## Directive a
Edit the part of the article on mental health services funding starting with "If a county's" and going on through "in August 2013.", and put "equity payment" wherever "equalization payment" appears.
--- Text shown ---
The state passed legislation in 2012 that redesigned how such services are delivered. The state promised to equalize services to $47.28 per capita per county.

If a county's MHDS tax levy totaled less than $47.28 per capita, it received an "equalization payment" in August this year and August 2013.

Des Moines County received $156,245 in August and about $150,000 in August 2013.

This year, the money did not go to the county but to the new regional MHDS organization, Southeast Iowa Link, or SEIL.

Regionalization of services and therefore records and accounting also were a requirement of the redesign legislation. SEIL is an eight-county-member organization that formed July 1, as required by the new law.

The nearly $62,000 will be "clawed back" from the August equalization payment, held in SEIL coffers.

The state warned the counties it would ask for a clawback nearly a year ago, but the counties protested the state's proposed method of calculating savings was unfair and too general.

The state went through an administrative code adoption procedure with county input to standardize how counties measure MHDS savings.
--- Dataset rows ---
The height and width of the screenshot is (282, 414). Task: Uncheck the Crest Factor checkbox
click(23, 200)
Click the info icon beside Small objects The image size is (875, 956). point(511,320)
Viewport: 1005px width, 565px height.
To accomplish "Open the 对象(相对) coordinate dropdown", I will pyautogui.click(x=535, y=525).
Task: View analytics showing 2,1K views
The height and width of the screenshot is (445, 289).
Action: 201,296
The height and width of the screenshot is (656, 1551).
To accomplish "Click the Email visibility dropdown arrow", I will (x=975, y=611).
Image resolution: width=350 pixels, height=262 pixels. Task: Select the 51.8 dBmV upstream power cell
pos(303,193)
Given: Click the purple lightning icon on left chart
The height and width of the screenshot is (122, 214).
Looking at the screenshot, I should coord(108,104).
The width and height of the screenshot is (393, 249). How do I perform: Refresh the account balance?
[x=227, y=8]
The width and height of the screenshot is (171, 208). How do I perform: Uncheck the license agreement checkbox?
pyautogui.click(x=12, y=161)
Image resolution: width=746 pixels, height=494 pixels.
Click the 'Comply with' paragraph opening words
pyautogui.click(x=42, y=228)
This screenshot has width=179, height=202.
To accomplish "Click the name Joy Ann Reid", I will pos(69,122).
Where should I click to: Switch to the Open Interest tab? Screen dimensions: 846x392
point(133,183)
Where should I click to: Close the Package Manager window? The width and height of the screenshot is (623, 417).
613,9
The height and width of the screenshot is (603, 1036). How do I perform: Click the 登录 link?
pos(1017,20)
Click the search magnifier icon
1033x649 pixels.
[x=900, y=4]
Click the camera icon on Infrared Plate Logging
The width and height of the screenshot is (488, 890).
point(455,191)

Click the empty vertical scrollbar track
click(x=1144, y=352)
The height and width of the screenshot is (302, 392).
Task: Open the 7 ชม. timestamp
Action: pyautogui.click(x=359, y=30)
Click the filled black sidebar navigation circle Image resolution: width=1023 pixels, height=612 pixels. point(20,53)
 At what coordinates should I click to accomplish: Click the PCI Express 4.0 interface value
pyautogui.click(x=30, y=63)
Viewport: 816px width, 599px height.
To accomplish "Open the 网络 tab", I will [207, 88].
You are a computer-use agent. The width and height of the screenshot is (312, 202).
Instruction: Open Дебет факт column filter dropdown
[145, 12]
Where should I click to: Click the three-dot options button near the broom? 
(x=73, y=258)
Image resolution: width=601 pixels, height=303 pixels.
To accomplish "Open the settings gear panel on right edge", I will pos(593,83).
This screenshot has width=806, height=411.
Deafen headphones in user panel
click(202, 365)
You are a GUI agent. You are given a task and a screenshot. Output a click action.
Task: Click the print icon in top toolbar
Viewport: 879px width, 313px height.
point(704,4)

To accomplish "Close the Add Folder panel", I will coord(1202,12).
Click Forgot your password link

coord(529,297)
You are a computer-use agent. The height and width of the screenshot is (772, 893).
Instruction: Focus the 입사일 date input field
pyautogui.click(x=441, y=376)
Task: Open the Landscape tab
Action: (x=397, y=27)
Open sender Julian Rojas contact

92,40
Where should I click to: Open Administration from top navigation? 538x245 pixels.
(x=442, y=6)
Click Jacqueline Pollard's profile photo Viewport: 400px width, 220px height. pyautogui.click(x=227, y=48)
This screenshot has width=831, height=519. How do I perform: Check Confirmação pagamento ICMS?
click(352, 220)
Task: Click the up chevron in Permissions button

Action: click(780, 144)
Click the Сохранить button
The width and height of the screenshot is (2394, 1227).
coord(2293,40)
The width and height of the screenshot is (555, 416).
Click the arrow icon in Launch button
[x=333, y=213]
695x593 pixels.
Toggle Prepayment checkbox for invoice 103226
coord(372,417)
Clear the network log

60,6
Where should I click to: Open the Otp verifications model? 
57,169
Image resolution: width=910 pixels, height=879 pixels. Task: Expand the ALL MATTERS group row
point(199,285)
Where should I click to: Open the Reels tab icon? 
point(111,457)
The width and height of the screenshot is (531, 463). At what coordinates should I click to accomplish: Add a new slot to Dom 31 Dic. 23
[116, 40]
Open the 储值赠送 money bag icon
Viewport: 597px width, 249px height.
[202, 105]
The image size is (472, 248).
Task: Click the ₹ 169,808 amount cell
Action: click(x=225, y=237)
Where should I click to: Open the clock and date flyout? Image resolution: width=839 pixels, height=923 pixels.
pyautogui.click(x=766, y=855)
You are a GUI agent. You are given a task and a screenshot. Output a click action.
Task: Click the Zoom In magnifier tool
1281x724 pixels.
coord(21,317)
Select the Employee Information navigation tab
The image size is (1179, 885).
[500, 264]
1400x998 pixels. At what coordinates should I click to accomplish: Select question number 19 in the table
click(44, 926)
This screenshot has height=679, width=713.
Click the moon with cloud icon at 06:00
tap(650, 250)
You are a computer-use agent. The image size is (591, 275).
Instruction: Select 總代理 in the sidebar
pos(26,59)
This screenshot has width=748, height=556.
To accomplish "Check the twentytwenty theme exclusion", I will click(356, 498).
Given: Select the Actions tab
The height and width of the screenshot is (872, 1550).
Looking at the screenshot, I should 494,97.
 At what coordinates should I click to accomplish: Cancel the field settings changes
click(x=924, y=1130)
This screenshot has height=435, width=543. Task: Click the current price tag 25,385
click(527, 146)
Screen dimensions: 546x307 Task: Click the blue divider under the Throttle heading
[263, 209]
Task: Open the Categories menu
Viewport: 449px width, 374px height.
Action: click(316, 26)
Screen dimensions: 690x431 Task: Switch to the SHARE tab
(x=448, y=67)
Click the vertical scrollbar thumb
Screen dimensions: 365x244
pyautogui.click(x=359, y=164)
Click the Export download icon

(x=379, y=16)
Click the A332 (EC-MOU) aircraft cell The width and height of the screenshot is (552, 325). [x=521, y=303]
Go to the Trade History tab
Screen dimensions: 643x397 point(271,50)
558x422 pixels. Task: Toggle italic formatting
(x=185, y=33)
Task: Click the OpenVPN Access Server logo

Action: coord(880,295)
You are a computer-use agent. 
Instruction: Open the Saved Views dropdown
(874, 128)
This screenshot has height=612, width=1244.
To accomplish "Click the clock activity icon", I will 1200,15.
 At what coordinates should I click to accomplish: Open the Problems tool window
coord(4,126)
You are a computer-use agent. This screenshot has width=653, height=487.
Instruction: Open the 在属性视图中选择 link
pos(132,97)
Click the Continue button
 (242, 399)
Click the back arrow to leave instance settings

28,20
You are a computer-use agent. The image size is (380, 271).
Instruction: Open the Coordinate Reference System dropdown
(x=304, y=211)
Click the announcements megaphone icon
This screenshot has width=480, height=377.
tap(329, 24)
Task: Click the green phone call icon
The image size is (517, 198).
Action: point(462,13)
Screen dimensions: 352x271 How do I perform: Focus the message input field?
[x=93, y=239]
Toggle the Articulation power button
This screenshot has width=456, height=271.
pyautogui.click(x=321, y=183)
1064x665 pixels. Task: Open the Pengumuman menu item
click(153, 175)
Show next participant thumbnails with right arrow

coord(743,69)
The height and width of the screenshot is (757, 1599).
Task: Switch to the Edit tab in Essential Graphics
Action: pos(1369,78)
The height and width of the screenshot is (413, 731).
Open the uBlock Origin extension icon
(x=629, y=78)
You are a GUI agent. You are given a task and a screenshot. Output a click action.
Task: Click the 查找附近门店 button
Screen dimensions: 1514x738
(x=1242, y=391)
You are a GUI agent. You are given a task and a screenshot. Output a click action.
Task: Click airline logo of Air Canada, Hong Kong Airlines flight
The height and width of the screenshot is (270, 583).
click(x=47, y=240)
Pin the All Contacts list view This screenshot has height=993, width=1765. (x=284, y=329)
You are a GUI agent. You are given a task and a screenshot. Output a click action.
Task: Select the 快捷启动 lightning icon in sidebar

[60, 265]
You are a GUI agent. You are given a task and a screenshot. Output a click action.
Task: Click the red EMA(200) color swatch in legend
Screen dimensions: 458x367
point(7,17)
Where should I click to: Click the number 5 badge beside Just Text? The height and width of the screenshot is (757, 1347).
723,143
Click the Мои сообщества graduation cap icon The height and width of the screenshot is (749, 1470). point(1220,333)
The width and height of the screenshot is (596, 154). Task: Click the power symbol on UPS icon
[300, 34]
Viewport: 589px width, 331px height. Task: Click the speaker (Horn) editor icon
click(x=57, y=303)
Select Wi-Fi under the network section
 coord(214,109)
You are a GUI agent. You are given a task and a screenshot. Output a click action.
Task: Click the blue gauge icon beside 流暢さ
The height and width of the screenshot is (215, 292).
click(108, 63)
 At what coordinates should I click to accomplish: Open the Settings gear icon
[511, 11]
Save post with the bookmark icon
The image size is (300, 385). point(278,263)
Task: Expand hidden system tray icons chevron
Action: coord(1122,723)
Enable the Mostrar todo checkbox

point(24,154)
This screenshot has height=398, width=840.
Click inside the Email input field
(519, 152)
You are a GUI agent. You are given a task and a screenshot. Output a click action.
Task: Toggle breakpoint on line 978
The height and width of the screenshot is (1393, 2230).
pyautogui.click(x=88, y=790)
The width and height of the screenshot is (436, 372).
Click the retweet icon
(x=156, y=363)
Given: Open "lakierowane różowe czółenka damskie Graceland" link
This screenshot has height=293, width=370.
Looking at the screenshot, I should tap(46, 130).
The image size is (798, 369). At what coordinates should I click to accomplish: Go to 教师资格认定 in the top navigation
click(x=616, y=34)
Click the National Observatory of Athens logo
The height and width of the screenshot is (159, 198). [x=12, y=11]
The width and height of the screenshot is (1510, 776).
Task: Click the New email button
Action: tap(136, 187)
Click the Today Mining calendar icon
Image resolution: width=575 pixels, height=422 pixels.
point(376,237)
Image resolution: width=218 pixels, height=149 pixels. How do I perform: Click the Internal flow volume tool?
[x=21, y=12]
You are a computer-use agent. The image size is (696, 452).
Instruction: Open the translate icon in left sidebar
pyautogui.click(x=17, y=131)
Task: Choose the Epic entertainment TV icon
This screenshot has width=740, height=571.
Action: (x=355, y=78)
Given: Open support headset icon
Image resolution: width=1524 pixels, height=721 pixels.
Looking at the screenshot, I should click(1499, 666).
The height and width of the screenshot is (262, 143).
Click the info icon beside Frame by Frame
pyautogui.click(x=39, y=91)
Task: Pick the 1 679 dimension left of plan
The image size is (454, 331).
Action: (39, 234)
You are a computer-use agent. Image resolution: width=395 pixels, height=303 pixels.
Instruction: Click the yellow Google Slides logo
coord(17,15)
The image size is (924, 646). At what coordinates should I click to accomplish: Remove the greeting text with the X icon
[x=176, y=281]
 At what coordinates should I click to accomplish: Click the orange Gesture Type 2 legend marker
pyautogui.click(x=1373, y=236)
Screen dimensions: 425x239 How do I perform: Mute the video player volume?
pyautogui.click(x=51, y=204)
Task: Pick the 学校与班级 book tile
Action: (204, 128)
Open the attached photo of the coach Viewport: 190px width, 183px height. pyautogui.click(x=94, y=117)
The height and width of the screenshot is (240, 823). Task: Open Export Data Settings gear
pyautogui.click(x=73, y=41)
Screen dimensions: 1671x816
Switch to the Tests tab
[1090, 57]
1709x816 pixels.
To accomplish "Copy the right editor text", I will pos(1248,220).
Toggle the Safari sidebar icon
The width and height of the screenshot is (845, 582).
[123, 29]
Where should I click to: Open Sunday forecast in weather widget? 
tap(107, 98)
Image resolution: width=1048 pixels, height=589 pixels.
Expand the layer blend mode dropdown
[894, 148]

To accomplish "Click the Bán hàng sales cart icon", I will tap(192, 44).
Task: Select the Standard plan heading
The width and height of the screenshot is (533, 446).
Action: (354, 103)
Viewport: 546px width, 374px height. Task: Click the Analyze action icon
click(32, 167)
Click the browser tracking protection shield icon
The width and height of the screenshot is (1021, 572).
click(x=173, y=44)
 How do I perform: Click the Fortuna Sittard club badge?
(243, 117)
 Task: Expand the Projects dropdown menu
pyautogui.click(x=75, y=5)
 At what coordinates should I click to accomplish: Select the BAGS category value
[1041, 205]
---
## Directive b
Give again the lines of the entries starting with the line with "This screenshot has width=748, height=556." and going on through the line with "(x=379, y=16)", both included.

## Complete output a
If a county's MHDS tax levy totaled less than $47.28 per capita, it received an "equity payment" in August this year and August 2013.

Des Moines County received $156,245 in August and about $150,000 in August 2013.

## Complete output b
This screenshot has width=748, height=556.
To accomplish "Check the twentytwenty theme exclusion", I will click(356, 498).
Given: Select the Actions tab
The height and width of the screenshot is (872, 1550).
Looking at the screenshot, I should 494,97.
 At what coordinates should I click to accomplish: Cancel the field settings changes
click(x=924, y=1130)
This screenshot has height=435, width=543. Task: Click the current price tag 25,385
click(527, 146)
Screen dimensions: 546x307 Task: Click the blue divider under the Throttle heading
[263, 209]
Task: Open the Categories menu
Viewport: 449px width, 374px height.
Action: click(316, 26)
Screen dimensions: 690x431 Task: Switch to the SHARE tab
(x=448, y=67)
Click the vertical scrollbar thumb
Screen dimensions: 365x244
pyautogui.click(x=359, y=164)
Click the Export download icon

(x=379, y=16)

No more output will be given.